● AVAILABLE DATA
↓↓↓

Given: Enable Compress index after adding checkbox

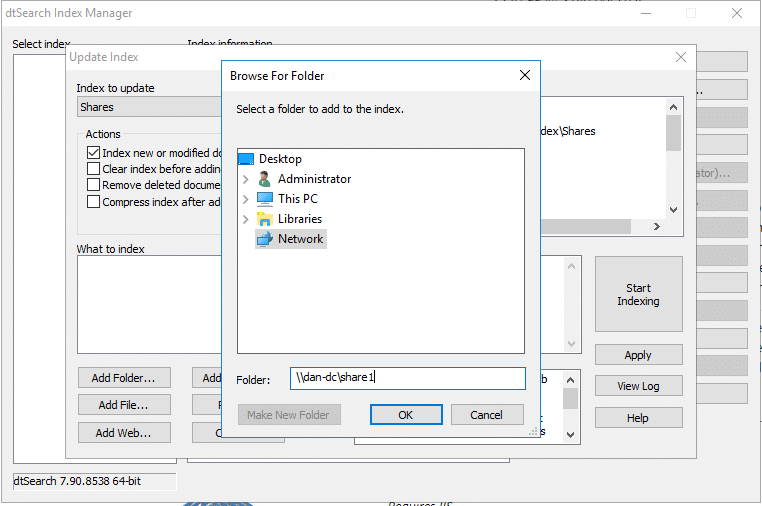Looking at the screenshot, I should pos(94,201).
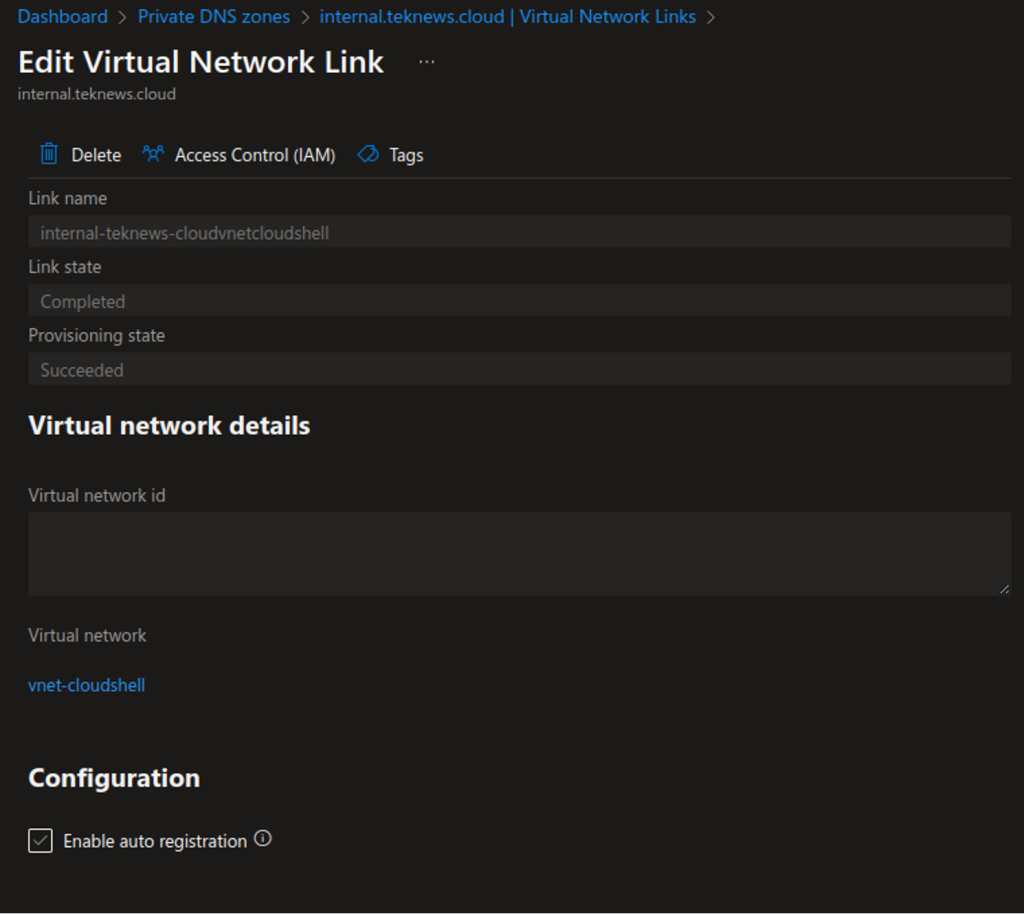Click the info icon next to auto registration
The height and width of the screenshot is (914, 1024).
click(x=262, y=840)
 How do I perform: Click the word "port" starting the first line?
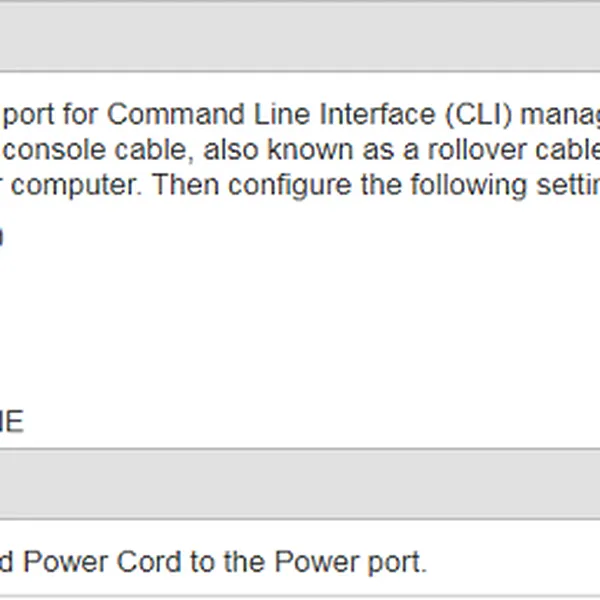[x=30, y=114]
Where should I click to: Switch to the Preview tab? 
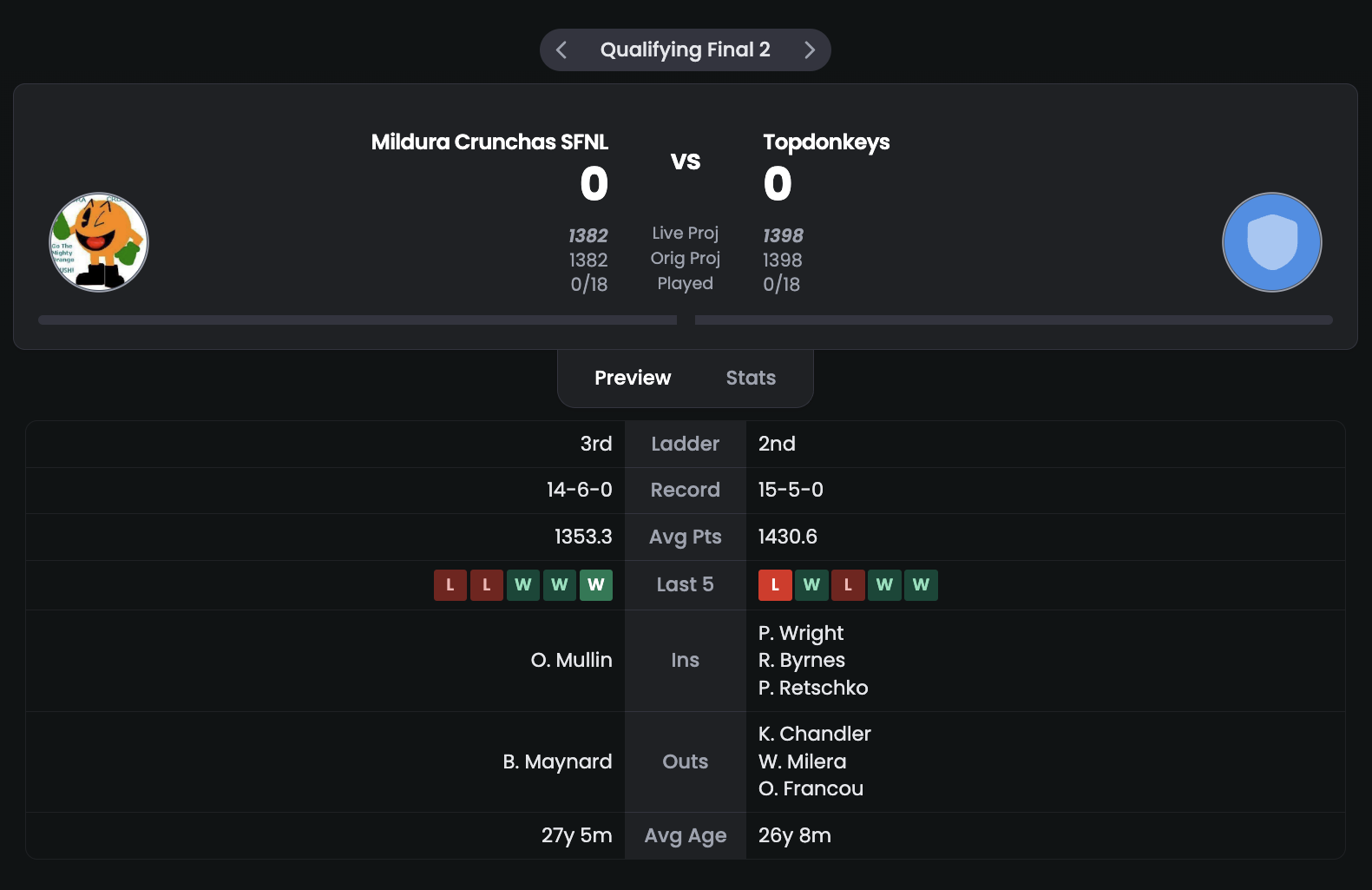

↑↑↑

● TASK STATEMENT
All of the material goes into the answer exactly as it stands, except for the pictures.

● TASK ANSWER
Given: Enable Compress index after adding checkbox

Looking at the screenshot, I should pos(94,201).
Click the info icon next to auto registration
The height and width of the screenshot is (914, 1024).
click(x=262, y=840)
 How do I perform: Click the word "port" starting the first line?
[x=30, y=114]
Where should I click to: Switch to the Preview tab? 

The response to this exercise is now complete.